It seems that every time I think that I no longer have to discuss the necessity of video calling in today’s work environment (and not just work, btw), I come across a survey such as the one ICT solutions and service provider Damovo UK have just recently released (PDF).
“No Cameras Please: Over One Third Of Workers Too Worried About Their Appearance To Use Video Conferencing For Work” is the provocative title of this survey. In case you missed it, the sub headline says “88% use video services at home to talk to friends and family”. Hmmmm.
Well, in the research in question 39% of the 1,000 people surveyed were indeed “worried about their appearance on camera”. 10% said they were “embarrassed” to talk in front of the camera, as it “feels like public speaking”. 19% felt that their work location – home or on the road – “was not suitable for video conferencing”. Bottom line? 86% of the remote and office workers surveyed said they don’t user video conferencing for work at all.
Now as much as I would like to blame it all on the fact that the British are strange people, I suspect that the cause for all this is indeed cultural, but has nothing to do with the fact that those people live in the UK, but with how they use video conferencing systems.
A few months ago Tsahi wrote about that over at NoJitter. He described how companies, and we’re talking large technology-savvy ones as well as small technophobic ones, use video conferencing as a very exclusive, for-the-top-execs, meeting room-confided experience. The result? Not only people don’t get to use it as often, but video conferencing at work is regarded as a different experience than video calling at home (Skype, Google Talk, etc.).
If you don’t believe me, just look at the sub headline: 88% use video services at home to talk to friends and family. At home they are not worried about appearance, not embarrassed to talk in front of the camera, not worried the location is not suitable. Hell, they don’t think it’s public speaking when they’re home. Where did their inhibitions go, you ask? Well, it’s all about how you position the video calling service in the organization and how you “market” it to your employees.
I totally agree with Alex Donnely from Damovo UK who said:
“There is still a perception that any video, be it multi-party conferencing or one to one, at work has to take place in a special room with technical equipment.”
And this perception is totally awkward as the reality is far from that. But don’t take my word, here’s Alex:
“Video is no longer as expensive as it once was, and should ideally be used as an extension to their existing communication suite”.
And that’s the bottom line – if video conferencing becomes an extension of the personal communication tools every employee has, there will be no fear or feeling of “not suitable”. After all, compared to other online communication tools (such as e-mail or instant messaging) video conferencing is much more natural, and 69% of the folks on the survey agreed with that. 63% even said they are more likely to act on a conversation in a video conference than in an e-mail.

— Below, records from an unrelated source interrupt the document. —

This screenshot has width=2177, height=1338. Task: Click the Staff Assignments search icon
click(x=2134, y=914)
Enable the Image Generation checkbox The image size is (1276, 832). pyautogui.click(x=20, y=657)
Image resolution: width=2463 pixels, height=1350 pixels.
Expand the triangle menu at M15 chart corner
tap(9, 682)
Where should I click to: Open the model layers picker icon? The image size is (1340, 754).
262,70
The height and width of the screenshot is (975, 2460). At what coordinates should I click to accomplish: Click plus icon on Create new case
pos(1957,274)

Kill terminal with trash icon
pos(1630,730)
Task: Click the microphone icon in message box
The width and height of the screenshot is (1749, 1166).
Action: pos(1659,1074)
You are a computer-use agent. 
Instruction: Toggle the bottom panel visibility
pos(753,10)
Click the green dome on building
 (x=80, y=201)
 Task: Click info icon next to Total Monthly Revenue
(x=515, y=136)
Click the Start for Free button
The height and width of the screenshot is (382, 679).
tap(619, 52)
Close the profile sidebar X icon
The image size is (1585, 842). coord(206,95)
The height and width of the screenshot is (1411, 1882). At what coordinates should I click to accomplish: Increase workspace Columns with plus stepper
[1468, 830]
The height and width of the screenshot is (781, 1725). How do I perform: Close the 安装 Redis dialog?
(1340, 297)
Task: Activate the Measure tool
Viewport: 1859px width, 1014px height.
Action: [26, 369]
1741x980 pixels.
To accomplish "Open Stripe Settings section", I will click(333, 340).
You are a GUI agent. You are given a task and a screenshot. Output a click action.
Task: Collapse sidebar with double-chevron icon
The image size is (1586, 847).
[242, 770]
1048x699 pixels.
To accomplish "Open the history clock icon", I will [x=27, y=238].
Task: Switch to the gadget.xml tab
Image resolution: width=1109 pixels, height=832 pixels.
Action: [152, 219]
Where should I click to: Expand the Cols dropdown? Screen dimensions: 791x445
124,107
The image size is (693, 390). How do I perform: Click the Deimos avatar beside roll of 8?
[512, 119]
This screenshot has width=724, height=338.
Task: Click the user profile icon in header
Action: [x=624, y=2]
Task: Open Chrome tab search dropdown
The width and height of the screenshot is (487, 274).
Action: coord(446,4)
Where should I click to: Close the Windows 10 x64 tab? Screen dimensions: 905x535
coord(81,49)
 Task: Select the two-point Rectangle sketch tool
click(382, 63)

Enter a fancy, expensive, dedicated room to have a video call, and you’ll feel strange. Take a call from your desk, using the same hardware you are using for e-mail or IM, and it will seem natural. Book a telepresence room 2 weeks in advance just to have a 15 minutes call, and you’ll feel you underdressed. Just call the other party and have video at your disposal, and you won’t even bother to think how you look.
As more and more organizations will understand that video calling has got to become a commodity, a communication tool just like any other tool employees are using on a daily basis, employees will learn to use that tool and enjoy it. Then, and only then, just like at home with friends and family, we’ll see the adoption rates go up and video gaining traction.
A video conferencing solution today is affordable, mobile and is everywhere. There should be no reason why, with the merry arrival of 2011, the “No Cameras, Please” approach will finally get abandoned. Hopefully not for “The More, The Merrier”.